Eine der erschütterndsten Familienchroniken ist jene von Razija Aljic aus Lukavica Rijeka. Als sie nach dem Krieg in ihr Haus zurückkehrte waren die umliegenden Wälder vermint. Ein Jahr später stirbt als erster ihr 19-jähriger Sohn Nedzad in der Nähe des Hauses durch eine Mine. „Es vergingen keine zwei weiteren Jahre bis zum nächsten Unfall“, erzählt Aljic über den Tod ihres Ehemannes. Auch er war im Wald, um Brennholz zu suchen. „Die letzte Explosion war dann so laut, dass ich sie bis in die Küche hörte“, bringt Razija ihre Leidensgeschichte zu Ende. Die Detonation einer Splittermine tötet 2011 auch noch ihren zweiten Sohn und dessen Schwager.
Ermüdende Arbeit
In Skipovac Donji, bei Glückspilz Todor Jankovic, hat die norwegische NGO Norwegian People’s Aid (NPA) im April dieses Jahres mit den Räumarbeiten begonnen. Knapp 103.000 Quadratmeter müssen Stück für Stück gesäubert werden. In flachen Bereichen kommt ein gepanzertes Fahrzeug zum Einsatz. „Damit können wir viele Minen auslösen und unschädlich machen“, erläutert Amela Balic, Operation Manager von NPA. „Danach müssen zuerst die Spürhunde, dann unsere Entminer ran“. Die perfekt gedrillten Hunde suchen entlang einer geraden Schnur in der Erde nach Explosivstoffen. „Erst wenn zwei Spürhunde das Gebiet untersucht und nichts entdeckt haben, kommen die Entminer dran“, erläutert Balic das strenge Sicherheitsprotokoll.
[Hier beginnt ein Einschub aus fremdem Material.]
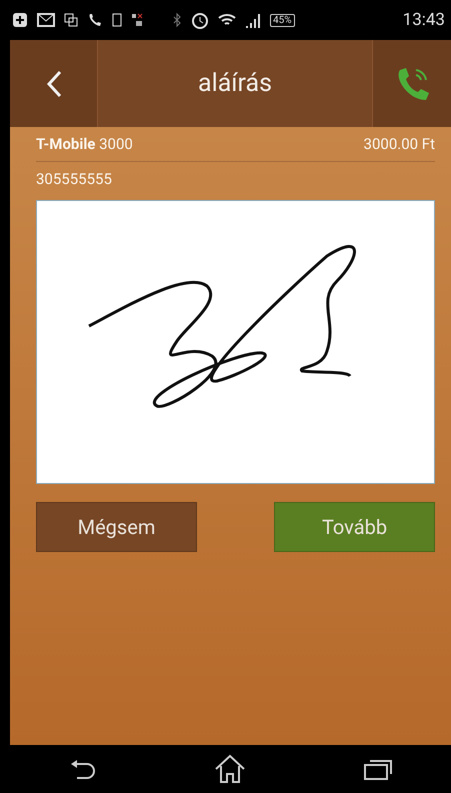 The height and width of the screenshot is (793, 451). Describe the element at coordinates (177, 20) in the screenshot. I see `bluetooth-icon` at that location.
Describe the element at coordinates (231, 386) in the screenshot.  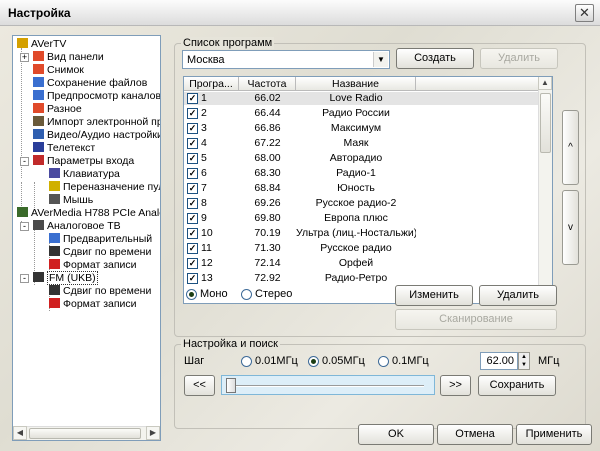
I see `slider-thumb` at that location.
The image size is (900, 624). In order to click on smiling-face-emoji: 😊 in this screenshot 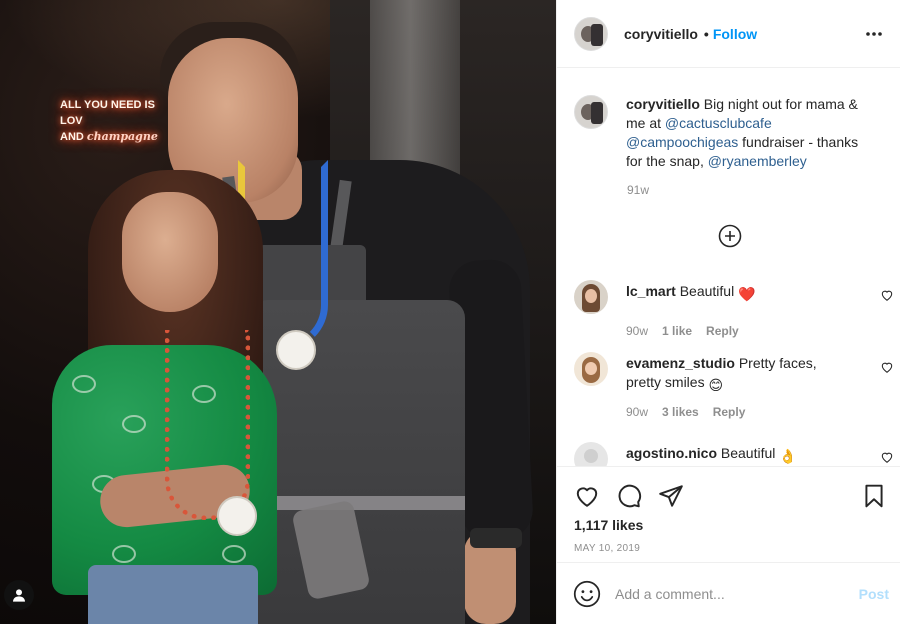, I will do `click(716, 385)`.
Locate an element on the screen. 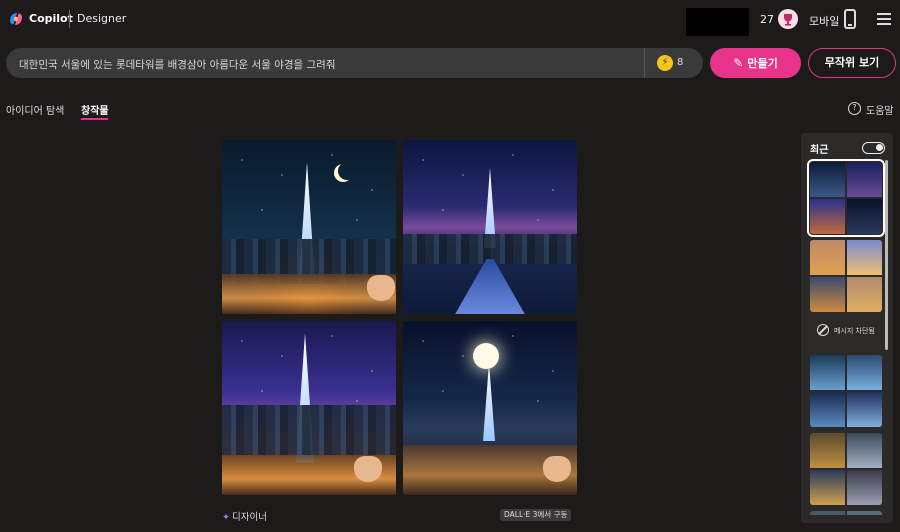  boost-count: 27 is located at coordinates (767, 20).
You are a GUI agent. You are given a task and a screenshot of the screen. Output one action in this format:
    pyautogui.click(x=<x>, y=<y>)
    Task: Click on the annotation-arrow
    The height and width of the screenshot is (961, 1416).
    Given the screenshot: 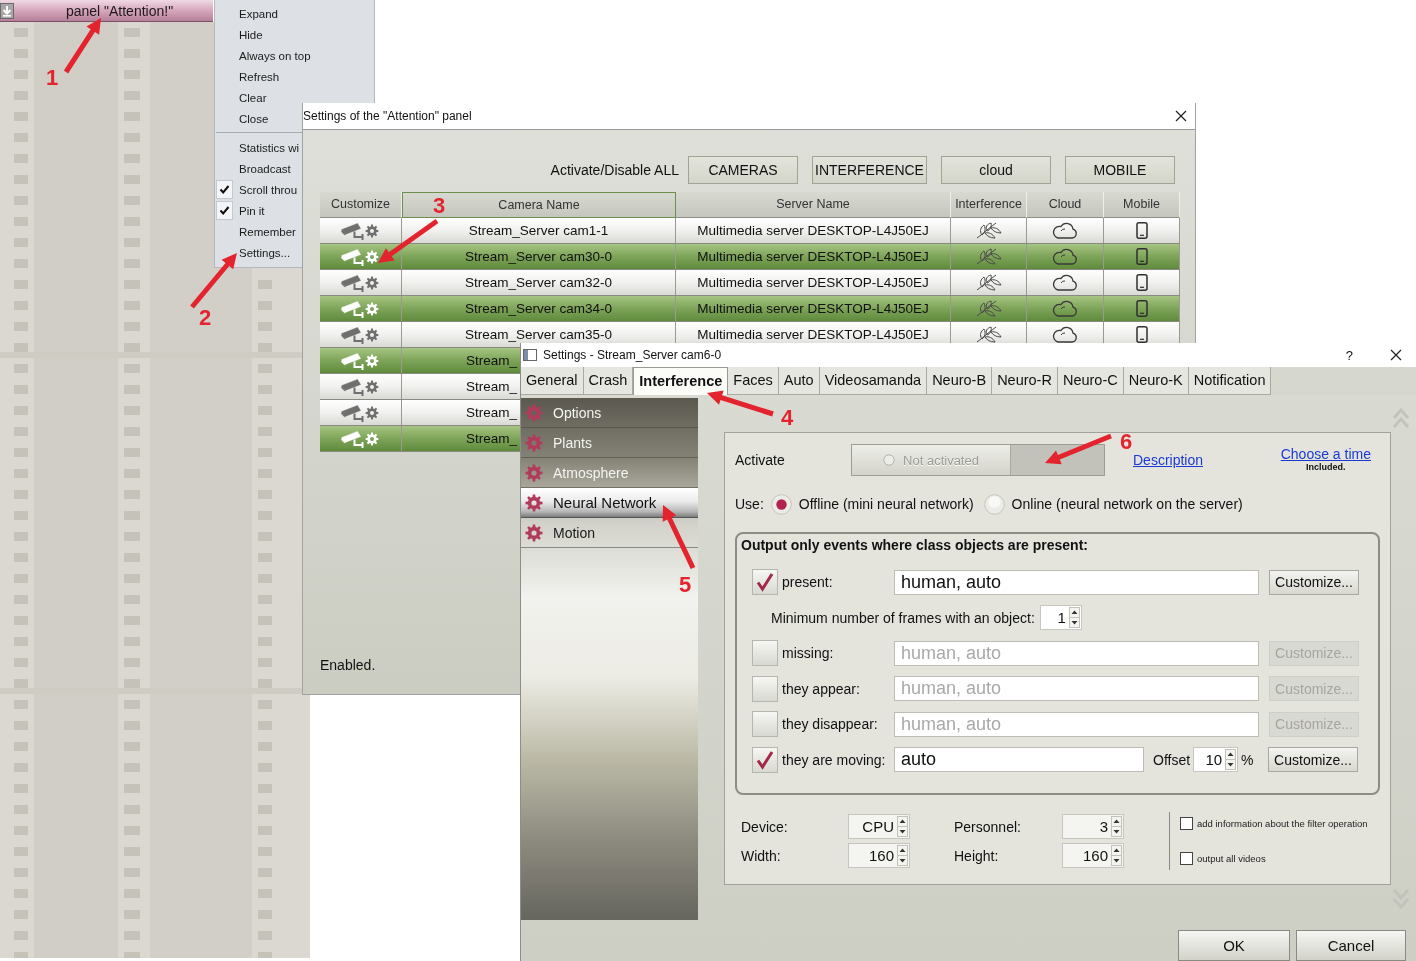 What is the action you would take?
    pyautogui.click(x=82, y=46)
    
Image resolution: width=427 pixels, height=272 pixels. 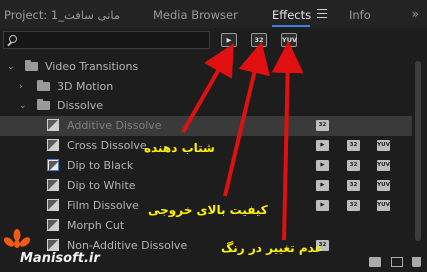 What do you see at coordinates (229, 40) in the screenshot?
I see `accelerated-effects-filter-button: ▶` at bounding box center [229, 40].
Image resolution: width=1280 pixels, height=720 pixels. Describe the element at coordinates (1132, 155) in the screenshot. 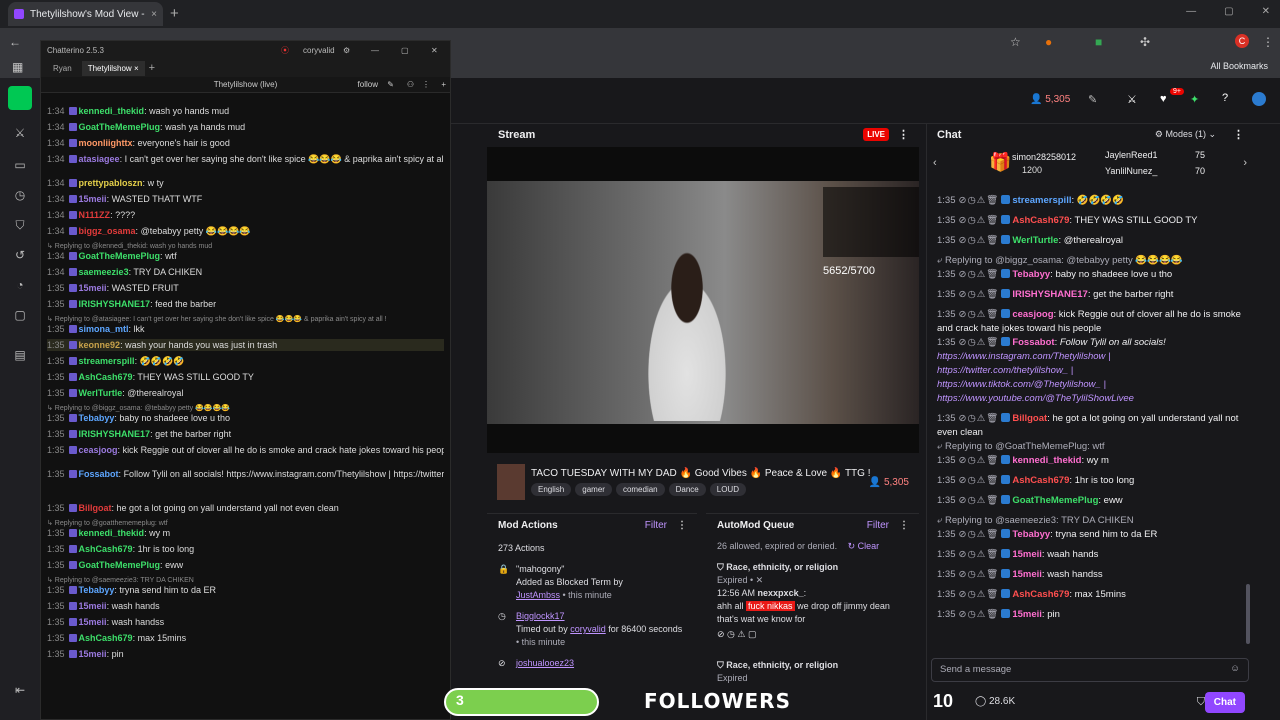

I see `gifter-name: JaylenReed1` at that location.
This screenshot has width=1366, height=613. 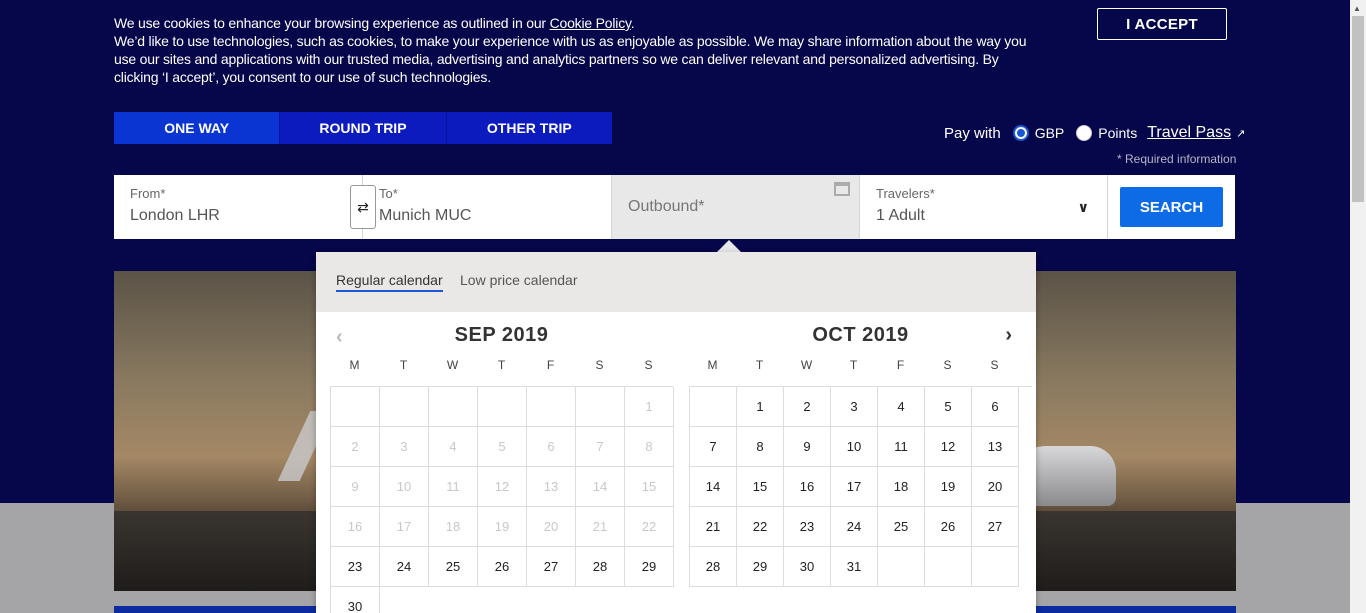 I want to click on day-cell: 20, so click(x=996, y=487).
Knapp 120 Entminer waren bislang in Unfälle verwickelt, 47 von ihnen starben. Der Boden in Skipovac Donij macht es den Profis nicht leicht, er ist voll von Granatsplittern, weil der Ort früher an der Front lag. Die Arbeit ist ermüdend. Niemand darf sich darauf verlassen, dass es sich bei einem Signal nur um ein ungefährliches Metallstück handelt. Manche Minen sind aus Plastik und haben einen geringen Metallanteil. Ein Fehler wäre lebensgefährlich, jedes Signal muss streng nach Protokoll untersucht werden. Viele Unfälle entstehen durch Routinefehler.
Todor Jankovic schätzt die Bemühungen. „Ich wünsche mir, dass meine Enkel mich besuchen. Aber wie kann ich sie herholen, wenn überall der Tod lauert?“, fragt er. Doch er weiß, dass der Ort möglicherweise bereits im August dank der intensiven Arbeit minenfrei sein wird. Dann gehen auch die landwirtschaftlichen Nutzflächen an die Eigentümer zurück. Er hofft, dass dann endlich auch die Kinder und Enkelkinder der wenigen Rückkehrer kommen. „Die Zukunft gehört den Jungen“, sagt Todor.